# [Instructions]
[a] Using the passage on left-wing politics, answer each question below. Put each answer on its own line, marked (i), (ii), (iii).
(i) Why did social democracy fail?
(ii) What unites ultra-leftism and reformism?
(iii) Who said that Lenin's genius was to demand "the concrete analysis of the concrete situation"?
[b] Go on with the passage on left-wing politics, starting after its final sentence.

# [Passage provided]
--------------------------------------------------

And yet, much of the radical left learned the opposite lesson from 2016. We have been staking out increasingly wilder terrain, moving the goalposts well beyond what most of the last century’s socialists or communists thought possible. Of course, there’s nothing wrong with horizons — we need them. But the basic challenge of left-wing politics is to train our eyes on horizons that others can see. Social democracy failed not because it traded utopianism for reform but because it swore off horizons entirely, and began to
look inwards, upon its own parties and parliaments. In rhetoric, the radical left is different; but in practice, the mistake is similar: victory is defined as whatever makes the already-initiated tick. Ultra-leftism and reformism are united by their scorn for mass action.
If we are to learn something from October, let it not be from a reading group on Kronstadt. As Lukács said, Lenin’s genius was to demand “the concrete analysis of the concrete situation.” Today, the relevant Lenin is not Lenin the indefatigable revolutionary, but Lenin the disconsolate strategist — the man who in 1920 chastised Communists “to convince the backward elements, to work amongthem, and not to fence themselves off from them with artificial and childishly ‘Left’ slogans.”

--------------------------------------------------

# [Provided information]
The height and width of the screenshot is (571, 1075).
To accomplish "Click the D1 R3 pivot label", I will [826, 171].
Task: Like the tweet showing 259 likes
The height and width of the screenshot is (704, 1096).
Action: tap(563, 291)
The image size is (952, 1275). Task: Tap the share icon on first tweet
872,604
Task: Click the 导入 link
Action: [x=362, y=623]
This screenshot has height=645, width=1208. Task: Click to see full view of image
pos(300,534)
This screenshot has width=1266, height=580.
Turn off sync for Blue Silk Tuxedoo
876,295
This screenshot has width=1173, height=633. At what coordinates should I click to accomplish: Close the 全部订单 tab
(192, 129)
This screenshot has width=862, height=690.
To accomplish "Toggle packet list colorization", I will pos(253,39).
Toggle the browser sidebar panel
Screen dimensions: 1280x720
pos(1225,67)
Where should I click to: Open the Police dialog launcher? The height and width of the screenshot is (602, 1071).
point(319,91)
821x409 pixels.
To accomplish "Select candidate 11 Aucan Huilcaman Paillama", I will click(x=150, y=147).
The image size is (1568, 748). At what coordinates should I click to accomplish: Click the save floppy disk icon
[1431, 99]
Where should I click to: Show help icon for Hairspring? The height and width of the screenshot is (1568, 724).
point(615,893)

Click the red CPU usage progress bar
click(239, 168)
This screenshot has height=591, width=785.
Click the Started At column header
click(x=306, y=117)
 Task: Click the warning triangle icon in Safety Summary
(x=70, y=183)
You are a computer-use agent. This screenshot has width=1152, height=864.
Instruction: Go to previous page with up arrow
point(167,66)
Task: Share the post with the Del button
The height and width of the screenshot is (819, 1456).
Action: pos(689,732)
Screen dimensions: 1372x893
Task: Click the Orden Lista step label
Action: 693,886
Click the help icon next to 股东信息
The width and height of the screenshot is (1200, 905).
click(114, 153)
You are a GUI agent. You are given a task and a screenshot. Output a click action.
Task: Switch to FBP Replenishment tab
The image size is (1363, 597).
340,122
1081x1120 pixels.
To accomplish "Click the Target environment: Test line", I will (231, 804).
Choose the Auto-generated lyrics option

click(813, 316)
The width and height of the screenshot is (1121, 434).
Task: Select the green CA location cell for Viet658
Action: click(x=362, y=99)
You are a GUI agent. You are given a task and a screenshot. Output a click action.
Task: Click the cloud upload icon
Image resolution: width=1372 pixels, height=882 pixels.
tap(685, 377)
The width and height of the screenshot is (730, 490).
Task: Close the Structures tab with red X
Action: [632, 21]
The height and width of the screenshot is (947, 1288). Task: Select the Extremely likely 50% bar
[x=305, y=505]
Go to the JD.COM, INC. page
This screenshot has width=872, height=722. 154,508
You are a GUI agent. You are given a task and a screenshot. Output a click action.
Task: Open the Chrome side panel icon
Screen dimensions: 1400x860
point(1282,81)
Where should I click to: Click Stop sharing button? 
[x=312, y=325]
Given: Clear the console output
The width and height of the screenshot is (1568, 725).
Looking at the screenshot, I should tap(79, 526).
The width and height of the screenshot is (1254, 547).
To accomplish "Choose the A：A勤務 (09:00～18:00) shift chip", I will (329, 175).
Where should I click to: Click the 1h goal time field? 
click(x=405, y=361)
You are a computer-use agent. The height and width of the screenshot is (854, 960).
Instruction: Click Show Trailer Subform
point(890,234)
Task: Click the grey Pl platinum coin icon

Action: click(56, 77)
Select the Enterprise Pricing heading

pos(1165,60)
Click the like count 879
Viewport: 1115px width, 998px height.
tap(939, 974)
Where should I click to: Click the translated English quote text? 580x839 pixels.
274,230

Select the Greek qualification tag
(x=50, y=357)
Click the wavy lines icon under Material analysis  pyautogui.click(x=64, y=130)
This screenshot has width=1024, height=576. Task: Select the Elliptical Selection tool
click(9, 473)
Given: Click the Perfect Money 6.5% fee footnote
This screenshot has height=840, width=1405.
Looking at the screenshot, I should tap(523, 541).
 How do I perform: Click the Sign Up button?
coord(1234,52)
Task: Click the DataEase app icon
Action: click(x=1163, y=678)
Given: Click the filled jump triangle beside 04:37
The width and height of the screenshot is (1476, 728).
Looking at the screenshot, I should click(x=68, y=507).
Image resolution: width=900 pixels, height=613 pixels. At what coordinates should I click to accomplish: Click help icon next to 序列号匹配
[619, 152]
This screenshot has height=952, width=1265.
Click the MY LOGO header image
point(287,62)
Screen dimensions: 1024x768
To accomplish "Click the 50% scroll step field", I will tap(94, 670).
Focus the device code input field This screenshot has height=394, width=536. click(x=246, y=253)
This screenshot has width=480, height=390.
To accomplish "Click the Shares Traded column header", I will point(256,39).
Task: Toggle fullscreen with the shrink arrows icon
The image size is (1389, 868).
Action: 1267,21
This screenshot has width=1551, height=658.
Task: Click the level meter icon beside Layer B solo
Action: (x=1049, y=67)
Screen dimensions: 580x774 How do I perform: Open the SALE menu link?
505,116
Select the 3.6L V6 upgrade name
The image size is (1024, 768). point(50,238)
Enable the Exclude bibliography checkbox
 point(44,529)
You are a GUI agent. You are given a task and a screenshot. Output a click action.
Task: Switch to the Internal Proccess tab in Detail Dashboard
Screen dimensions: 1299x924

--------------------------------------------------

# [Exercise answers]
[a]
(i) It swore off horizons entirely and began to look inwards, upon its own parties and parliaments.
(ii) Their scorn for mass action.
(iii) Lukács.

[b]
One has to ask what such a man would think of socialists’ century-long obsession over the revolution he helped make. Four years before storming the Winter Palace, Lenin was grieving over the sad state of affairs in Russia. And he chose a peculiar example to highlight his own country’s backwardness — the New York Public Library. In it, Lenin saw a tangible, achievable example of what a modern, democratic society could deliver — not a hazy promise of a better world on the other side of disaster.
[T]hey see to it that even children can make use of the rich collections; that readers can read publicly owned books at home; they regard as the pride and glory of a public library, not the number of rarities it contains, the number of sixteenth-century editions or tenth-century manuscripts, but the extent to which books are distributed among the people, the number of new readers enrolled, the speed with which the demand for any book is met, the number of books issued to be read at home, the number of children attracted to reading and to the use of the library. . . .
Such is the way things are done in New York. And in Russia?
Today, it’s time for us to stop worrying about old answers to old questions and start worrying about the ones working people are asking. For the Bolsheviks, that meant “Peace, Land, and Bread!” For us, the answers will be different. “Medicare for All!” is a good start. So is “Green Jobs for All!” Each of these strikes at the core of the socialist dream — a radically more equal distribution of work, wealth, and leisure. These are horizons everyone can see — and most desperately want to reach.
But whatever the answers are, finding them is the only hope we have of winning. A radical must plant one foot firmly in the world as it is and the other in the world as she knows it could one day be. With the rise of Sanders and Corbyn, it’s clear that even in the heart of global capital, tens of millions of people are dead set on changing the world.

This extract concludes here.